*Task*
Set the data down once more, in full and exactly.

*Extracted data*
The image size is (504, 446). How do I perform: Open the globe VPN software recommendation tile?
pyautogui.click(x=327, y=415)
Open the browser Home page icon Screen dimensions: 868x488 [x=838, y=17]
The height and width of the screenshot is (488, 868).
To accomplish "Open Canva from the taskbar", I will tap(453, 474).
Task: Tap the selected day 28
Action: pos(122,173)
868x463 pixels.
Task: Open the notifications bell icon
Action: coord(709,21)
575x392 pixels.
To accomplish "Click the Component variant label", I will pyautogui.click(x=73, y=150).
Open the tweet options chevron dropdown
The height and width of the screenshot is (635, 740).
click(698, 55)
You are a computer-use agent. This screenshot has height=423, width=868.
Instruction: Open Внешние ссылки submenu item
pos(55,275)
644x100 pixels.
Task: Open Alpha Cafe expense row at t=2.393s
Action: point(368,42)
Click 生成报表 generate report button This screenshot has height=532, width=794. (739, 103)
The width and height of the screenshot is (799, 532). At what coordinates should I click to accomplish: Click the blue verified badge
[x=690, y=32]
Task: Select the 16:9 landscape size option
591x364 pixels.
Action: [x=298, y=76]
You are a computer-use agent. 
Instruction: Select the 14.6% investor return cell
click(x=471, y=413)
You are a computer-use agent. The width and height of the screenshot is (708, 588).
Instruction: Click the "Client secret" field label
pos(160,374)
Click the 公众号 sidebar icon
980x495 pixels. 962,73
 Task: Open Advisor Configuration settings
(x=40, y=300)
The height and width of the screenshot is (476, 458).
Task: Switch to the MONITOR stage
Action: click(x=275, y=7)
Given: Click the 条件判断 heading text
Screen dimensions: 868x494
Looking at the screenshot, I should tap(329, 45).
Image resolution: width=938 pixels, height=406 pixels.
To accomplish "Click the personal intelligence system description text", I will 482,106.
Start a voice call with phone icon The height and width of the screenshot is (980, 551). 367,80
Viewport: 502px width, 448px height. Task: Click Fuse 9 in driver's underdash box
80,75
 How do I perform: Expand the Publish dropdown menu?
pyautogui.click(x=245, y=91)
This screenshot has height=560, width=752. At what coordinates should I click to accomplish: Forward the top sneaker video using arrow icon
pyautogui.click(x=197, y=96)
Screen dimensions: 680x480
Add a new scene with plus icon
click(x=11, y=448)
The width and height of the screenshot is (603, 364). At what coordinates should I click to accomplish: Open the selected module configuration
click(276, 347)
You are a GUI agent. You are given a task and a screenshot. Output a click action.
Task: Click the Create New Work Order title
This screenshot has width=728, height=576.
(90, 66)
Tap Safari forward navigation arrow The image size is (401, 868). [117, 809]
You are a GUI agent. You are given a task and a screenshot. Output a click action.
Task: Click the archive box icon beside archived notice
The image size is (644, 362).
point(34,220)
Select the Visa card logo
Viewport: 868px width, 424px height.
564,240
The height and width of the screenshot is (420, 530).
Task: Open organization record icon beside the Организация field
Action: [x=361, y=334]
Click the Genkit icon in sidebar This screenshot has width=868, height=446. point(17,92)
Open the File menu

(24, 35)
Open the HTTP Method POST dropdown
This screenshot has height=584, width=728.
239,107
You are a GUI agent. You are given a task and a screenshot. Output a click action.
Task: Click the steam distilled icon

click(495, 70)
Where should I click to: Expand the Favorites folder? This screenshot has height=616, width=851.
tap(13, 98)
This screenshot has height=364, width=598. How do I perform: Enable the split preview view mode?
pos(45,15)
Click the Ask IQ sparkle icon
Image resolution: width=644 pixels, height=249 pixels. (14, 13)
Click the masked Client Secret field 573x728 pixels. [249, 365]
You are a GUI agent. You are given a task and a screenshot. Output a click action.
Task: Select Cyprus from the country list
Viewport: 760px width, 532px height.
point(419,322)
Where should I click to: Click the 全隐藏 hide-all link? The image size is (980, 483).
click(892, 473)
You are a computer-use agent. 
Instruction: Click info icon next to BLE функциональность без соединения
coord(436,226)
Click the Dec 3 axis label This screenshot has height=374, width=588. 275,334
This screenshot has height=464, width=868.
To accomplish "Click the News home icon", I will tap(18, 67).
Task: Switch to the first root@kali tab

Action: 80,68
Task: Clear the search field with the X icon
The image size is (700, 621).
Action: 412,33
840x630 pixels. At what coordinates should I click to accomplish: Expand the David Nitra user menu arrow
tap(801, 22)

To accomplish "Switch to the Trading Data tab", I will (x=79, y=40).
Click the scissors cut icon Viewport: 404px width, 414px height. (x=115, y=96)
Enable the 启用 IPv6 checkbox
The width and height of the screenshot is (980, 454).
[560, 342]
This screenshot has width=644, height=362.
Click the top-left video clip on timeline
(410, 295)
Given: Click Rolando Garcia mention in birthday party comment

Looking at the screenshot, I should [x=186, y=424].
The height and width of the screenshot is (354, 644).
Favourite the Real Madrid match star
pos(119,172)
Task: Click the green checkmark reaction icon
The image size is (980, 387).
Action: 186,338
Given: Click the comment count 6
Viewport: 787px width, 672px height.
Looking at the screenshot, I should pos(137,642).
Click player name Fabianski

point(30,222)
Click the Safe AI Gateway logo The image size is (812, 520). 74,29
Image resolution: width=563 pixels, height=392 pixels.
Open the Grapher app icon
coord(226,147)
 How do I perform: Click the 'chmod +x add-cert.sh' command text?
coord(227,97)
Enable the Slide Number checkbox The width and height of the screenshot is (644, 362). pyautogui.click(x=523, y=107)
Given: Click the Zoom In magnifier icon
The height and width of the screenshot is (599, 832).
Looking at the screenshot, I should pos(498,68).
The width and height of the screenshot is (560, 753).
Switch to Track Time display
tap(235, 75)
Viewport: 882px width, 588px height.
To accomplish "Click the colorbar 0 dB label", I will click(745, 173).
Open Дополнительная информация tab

*Solution to this exercise*
The image size is (504, 446). How do I perform: Open the globe VPN software recommendation tile?
pyautogui.click(x=327, y=415)
Open the browser Home page icon Screen dimensions: 868x488 [x=838, y=17]
The height and width of the screenshot is (488, 868).
To accomplish "Open Canva from the taskbar", I will tap(453, 474).
Task: Tap the selected day 28
Action: pos(122,173)
868x463 pixels.
Task: Open the notifications bell icon
Action: coord(709,21)
575x392 pixels.
To accomplish "Click the Component variant label", I will pyautogui.click(x=73, y=150).
Open the tweet options chevron dropdown
The height and width of the screenshot is (635, 740).
click(698, 55)
You are a computer-use agent. This screenshot has height=423, width=868.
Instruction: Open Внешние ссылки submenu item
pos(55,275)
644x100 pixels.
Task: Open Alpha Cafe expense row at t=2.393s
Action: point(368,42)
Click 生成报表 generate report button This screenshot has height=532, width=794. (739, 103)
The width and height of the screenshot is (799, 532). At what coordinates should I click to accomplish: Click the blue verified badge
[x=690, y=32]
Task: Select the 16:9 landscape size option
591x364 pixels.
Action: [x=298, y=76]
You are a computer-use agent. 
Instruction: Select the 14.6% investor return cell
click(x=471, y=413)
You are a computer-use agent. The width and height of the screenshot is (708, 588).
Instruction: Click the "Client secret" field label
pos(160,374)
Click the 公众号 sidebar icon
980x495 pixels. 962,73
 Task: Open Advisor Configuration settings
(x=40, y=300)
The height and width of the screenshot is (476, 458).
Task: Switch to the MONITOR stage
Action: click(x=275, y=7)
Given: Click the 条件判断 heading text
Screen dimensions: 868x494
Looking at the screenshot, I should tap(329, 45).
Image resolution: width=938 pixels, height=406 pixels.
To accomplish "Click the personal intelligence system description text", I will 482,106.
Start a voice call with phone icon The height and width of the screenshot is (980, 551). 367,80
Viewport: 502px width, 448px height. Task: Click Fuse 9 in driver's underdash box
80,75
 How do I perform: Expand the Publish dropdown menu?
pyautogui.click(x=245, y=91)
This screenshot has height=560, width=752. At what coordinates should I click to accomplish: Forward the top sneaker video using arrow icon
pyautogui.click(x=197, y=96)
Screen dimensions: 680x480
Add a new scene with plus icon
click(x=11, y=448)
The width and height of the screenshot is (603, 364). At what coordinates should I click to accomplish: Open the selected module configuration
click(276, 347)
You are a GUI agent. You are given a task and a screenshot. Output a click action.
Task: Click the Create New Work Order title
This screenshot has width=728, height=576.
(90, 66)
Tap Safari forward navigation arrow The image size is (401, 868). [117, 809]
You are a GUI agent. You are given a task and a screenshot. Output a click action.
Task: Click the archive box icon beside archived notice
The image size is (644, 362).
point(34,220)
Select the Visa card logo
Viewport: 868px width, 424px height.
564,240
The height and width of the screenshot is (420, 530).
Task: Open organization record icon beside the Организация field
Action: [x=361, y=334]
Click the Genkit icon in sidebar This screenshot has width=868, height=446. point(17,92)
Open the File menu

(24, 35)
Open the HTTP Method POST dropdown
This screenshot has height=584, width=728.
239,107
You are a GUI agent. You are given a task and a screenshot. Output a click action.
Task: Click the steam distilled icon

click(495, 70)
Where should I click to: Expand the Favorites folder? This screenshot has height=616, width=851.
tap(13, 98)
This screenshot has height=364, width=598. How do I perform: Enable the split preview view mode?
pos(45,15)
Click the Ask IQ sparkle icon
Image resolution: width=644 pixels, height=249 pixels. (14, 13)
Click the masked Client Secret field 573x728 pixels. [249, 365]
You are a GUI agent. You are given a task and a screenshot. Output a click action.
Task: Select Cyprus from the country list
Viewport: 760px width, 532px height.
point(419,322)
Where should I click to: Click the 全隐藏 hide-all link? The image size is (980, 483).
click(892, 473)
You are a computer-use agent. 
Instruction: Click info icon next to BLE функциональность без соединения
coord(436,226)
Click the Dec 3 axis label This screenshot has height=374, width=588. 275,334
This screenshot has height=464, width=868.
To accomplish "Click the News home icon", I will tap(18, 67).
Task: Switch to the first root@kali tab

Action: 80,68
Task: Clear the search field with the X icon
The image size is (700, 621).
Action: 412,33
840x630 pixels. At what coordinates should I click to accomplish: Expand the David Nitra user menu arrow
tap(801, 22)

To accomplish "Switch to the Trading Data tab", I will (x=79, y=40).
Click the scissors cut icon Viewport: 404px width, 414px height. (x=115, y=96)
Enable the 启用 IPv6 checkbox
The width and height of the screenshot is (980, 454).
[560, 342]
This screenshot has width=644, height=362.
Click the top-left video clip on timeline
(410, 295)
Given: Click Rolando Garcia mention in birthday party comment

Looking at the screenshot, I should [x=186, y=424].
The height and width of the screenshot is (354, 644).
Favourite the Real Madrid match star
pos(119,172)
Task: Click the green checkmark reaction icon
The image size is (980, 387).
Action: 186,338
Given: Click the comment count 6
Viewport: 787px width, 672px height.
Looking at the screenshot, I should pos(137,642).
Click player name Fabianski

point(30,222)
Click the Safe AI Gateway logo The image size is (812, 520). 74,29
Image resolution: width=563 pixels, height=392 pixels.
Open the Grapher app icon
coord(226,147)
 How do I perform: Click the 'chmod +x add-cert.sh' command text?
coord(227,97)
Enable the Slide Number checkbox The width and height of the screenshot is (644, 362). pyautogui.click(x=523, y=107)
Given: Click the Zoom In magnifier icon
The height and width of the screenshot is (599, 832).
Looking at the screenshot, I should pos(498,68).
The width and height of the screenshot is (560, 753).
Switch to Track Time display
tap(235, 75)
Viewport: 882px width, 588px height.
To accomplish "Click the colorbar 0 dB label", I will click(745, 173).
Open Дополнительная информация tab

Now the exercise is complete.